When it comes to estate planning, a big consideration is usually taking care of the next generations. People want to ensure that their children and grandchildren are provided for. Because of that, people sometimes name a minor child as a beneficiary of a will, insurance policy or a trust. While this is understandable, it’s important to understand that a minor cannot control those funds until they reach the age of majority.
Who takes control?
In many states, there are rules about who can manage money left to a minor in their name. For example, if the amount is over about $5,000 a parent or guardian may not be seen as the right person to be in control. The Uniform Transfers to Minors Act makes it possible for a minor child to receive a large gift of up to about $20,000. But it requires that the giver of the gift, or another responsible adult, manages the funds until they’re of age.

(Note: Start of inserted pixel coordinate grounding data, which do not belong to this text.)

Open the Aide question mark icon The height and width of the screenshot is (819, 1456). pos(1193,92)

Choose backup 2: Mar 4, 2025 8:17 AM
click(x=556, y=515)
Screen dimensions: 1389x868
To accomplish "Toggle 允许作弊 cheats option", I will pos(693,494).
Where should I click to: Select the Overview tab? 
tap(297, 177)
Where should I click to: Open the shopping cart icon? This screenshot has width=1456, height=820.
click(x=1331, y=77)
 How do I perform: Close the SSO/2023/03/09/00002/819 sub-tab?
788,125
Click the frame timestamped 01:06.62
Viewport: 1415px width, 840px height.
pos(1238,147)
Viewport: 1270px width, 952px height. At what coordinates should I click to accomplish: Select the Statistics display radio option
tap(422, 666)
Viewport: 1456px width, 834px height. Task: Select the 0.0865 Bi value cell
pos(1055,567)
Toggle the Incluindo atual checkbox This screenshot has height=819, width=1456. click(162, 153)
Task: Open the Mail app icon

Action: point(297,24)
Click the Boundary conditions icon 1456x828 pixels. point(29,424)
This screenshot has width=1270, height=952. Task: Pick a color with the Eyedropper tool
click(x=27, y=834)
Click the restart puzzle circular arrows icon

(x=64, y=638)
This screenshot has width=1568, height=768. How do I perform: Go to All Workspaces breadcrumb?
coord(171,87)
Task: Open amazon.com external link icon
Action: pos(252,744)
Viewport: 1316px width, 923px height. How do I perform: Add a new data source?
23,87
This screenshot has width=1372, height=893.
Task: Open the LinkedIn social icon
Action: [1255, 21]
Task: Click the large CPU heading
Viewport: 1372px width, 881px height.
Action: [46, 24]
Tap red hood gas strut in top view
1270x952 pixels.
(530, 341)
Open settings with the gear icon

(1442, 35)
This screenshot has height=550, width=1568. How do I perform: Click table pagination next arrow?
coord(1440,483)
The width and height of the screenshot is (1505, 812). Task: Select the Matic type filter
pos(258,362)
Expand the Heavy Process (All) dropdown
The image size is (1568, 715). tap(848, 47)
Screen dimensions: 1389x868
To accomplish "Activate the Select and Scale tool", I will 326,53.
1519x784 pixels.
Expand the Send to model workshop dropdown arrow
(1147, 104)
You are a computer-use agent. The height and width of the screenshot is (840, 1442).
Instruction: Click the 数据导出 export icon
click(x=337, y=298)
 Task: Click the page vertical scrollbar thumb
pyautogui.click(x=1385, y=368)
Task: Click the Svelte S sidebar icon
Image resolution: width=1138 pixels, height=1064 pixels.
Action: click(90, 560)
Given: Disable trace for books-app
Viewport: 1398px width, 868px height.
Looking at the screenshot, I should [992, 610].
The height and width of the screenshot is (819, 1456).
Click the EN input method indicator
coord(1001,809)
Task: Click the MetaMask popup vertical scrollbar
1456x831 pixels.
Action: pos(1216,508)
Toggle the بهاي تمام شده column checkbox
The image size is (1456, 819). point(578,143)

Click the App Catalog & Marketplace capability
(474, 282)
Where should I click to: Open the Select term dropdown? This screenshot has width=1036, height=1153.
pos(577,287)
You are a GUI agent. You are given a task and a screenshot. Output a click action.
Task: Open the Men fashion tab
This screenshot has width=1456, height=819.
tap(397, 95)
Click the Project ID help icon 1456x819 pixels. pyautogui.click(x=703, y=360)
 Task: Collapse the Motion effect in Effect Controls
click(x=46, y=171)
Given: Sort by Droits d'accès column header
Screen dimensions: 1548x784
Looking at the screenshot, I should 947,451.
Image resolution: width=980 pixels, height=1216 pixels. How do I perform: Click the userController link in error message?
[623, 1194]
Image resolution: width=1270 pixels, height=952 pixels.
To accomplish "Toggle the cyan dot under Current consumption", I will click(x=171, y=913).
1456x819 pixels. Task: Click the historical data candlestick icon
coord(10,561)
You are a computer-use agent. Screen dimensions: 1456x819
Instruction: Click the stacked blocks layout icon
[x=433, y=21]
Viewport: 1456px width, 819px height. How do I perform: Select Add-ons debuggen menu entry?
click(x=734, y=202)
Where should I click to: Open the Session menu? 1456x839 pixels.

Parents may not have the expertise to make decisions about a large sum. They also have a conflict of interest. This can become a probate and estate administration issue. Many times, courts prefer a disinterested third party to be placed in charge of the money. However, parents or guardians may request that some inheritances be placed in a 529 college savings plan.
All of this can get very complicated very quickly. One good way of leaving money to a specific young person is through a trust, rather than as a lump sum gift. This structure can make it possible to stipulate disbursements as the person ages. Remember, estate planning is not static. It’s actually advisable to revisit documents like wills with your lawyers and financial advisors as your family ages and people’s needs change.